TEXTAUSZUG -
────────────────
4. Gutachtenseminar der Klinik Nette-Gut

Das Seminar rückte die praktische Umsetzung der Grundlagen der Prognosebegutachtung in den Mittelpunkt

Wie sind Patient:innen des Maßregelvollzugs prognostisch einzuschätzen? Das vierte Gutachtenseminar der Klinik Nette-Gut (KNG) knüpfte an das vorherige dritte an und rückte in Teil 2 die praktische Umsetzung der Grundlagen der Prognosebegutachtung in den Mittelpunkt.

Das Seminar begann mit der Exploration des von einem Dozenten gespielten Sexualstraftäters durch die Teilnehmenden. Auf diese Weise und anhand der vorher versendeten Fallvignette konnten sowohl die Kolleginnen und Kollegen, die bereits das Vorseminar besucht hatten, als auch diejenigen, die erst zum zweiten Teil hinzugekommen waren, sich mit dem Fall vertraut machen.
────────────────
ZU PRÜFENDE EINTRÄGE -
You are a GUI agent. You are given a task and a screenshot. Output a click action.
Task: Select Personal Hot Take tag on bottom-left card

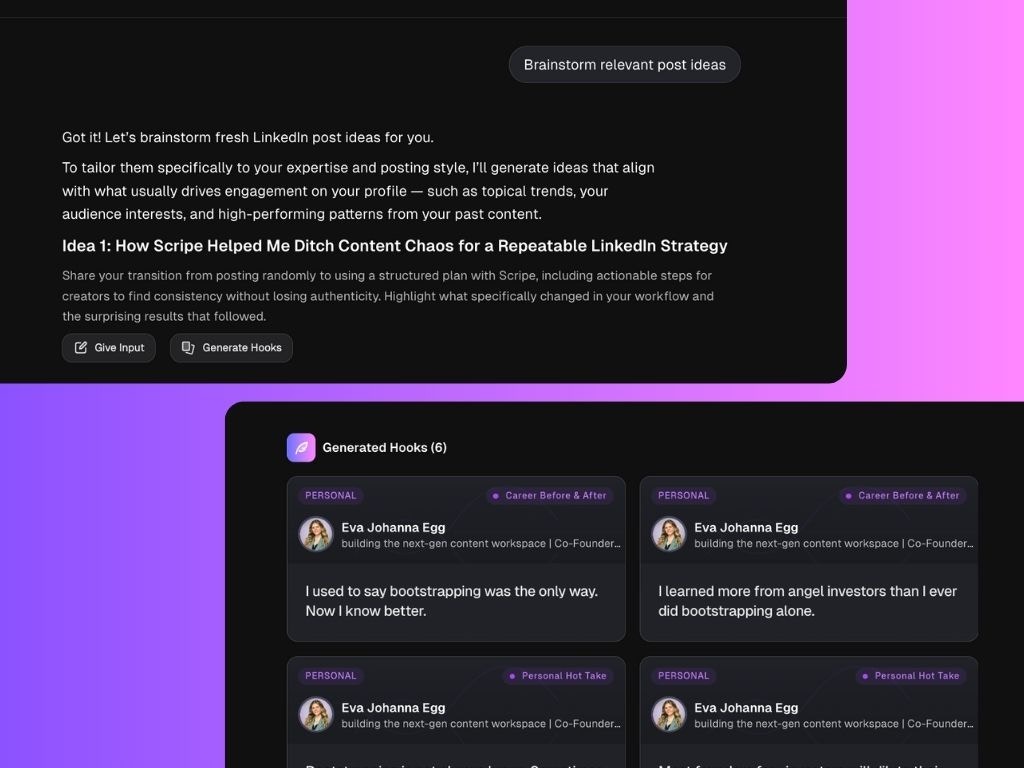(x=558, y=676)
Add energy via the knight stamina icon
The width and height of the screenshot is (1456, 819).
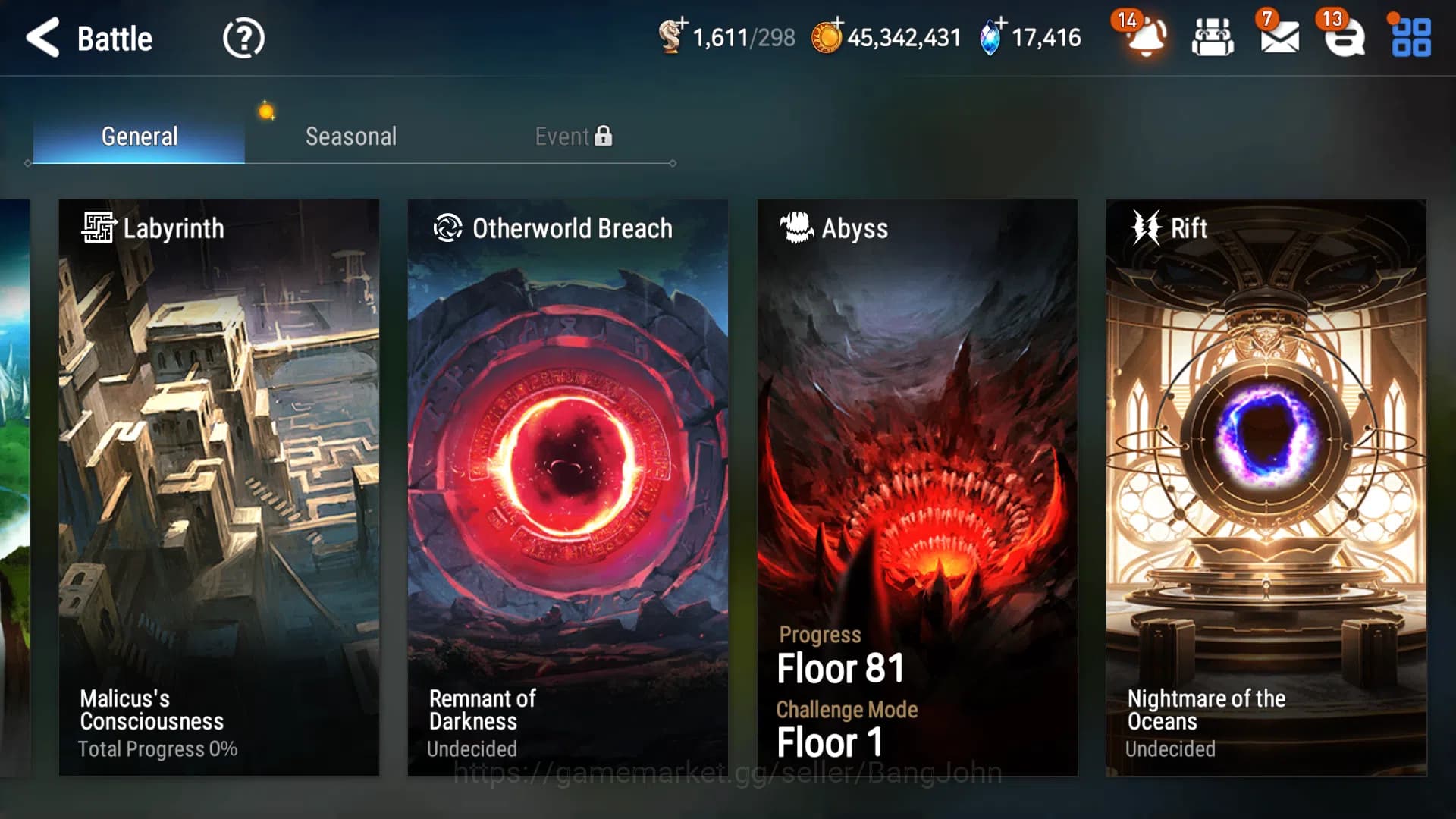tap(672, 36)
────────────────
AUFGABENSTELLUNG -
Setzen Sie den Bericht über das vierte Gutachtenseminar der Klinik Nette-Gut im Anschluss an seinen letzten Satz fort.

LÖSUNG -
Den Teilnehmenden wurde vom erfahrenen Dozententeam der Klinik nahegebracht, woran man Therapiefortschritte im geschützten Bereich feststellen kann. Das ist vor dem Hintergrund der Novellierung des § 63 StGB besonders anspruchsvoll, da der Gesetzgeber nach sechs beziehungsweise zehn Unterbringungsjahren erhöhte Anforderungen stellt.

Bei einer Prognosebegutachtung gilt es, sich mit empirischen Daten zur Wirksamkeit der Maßregelvollzugsbehandlung intensiv zu befassen, mit Studien zu Tätermerkmalen und den Daten zu Rückfallquoten, dabei prognoserelevante Spezifika zu berücksichtigen.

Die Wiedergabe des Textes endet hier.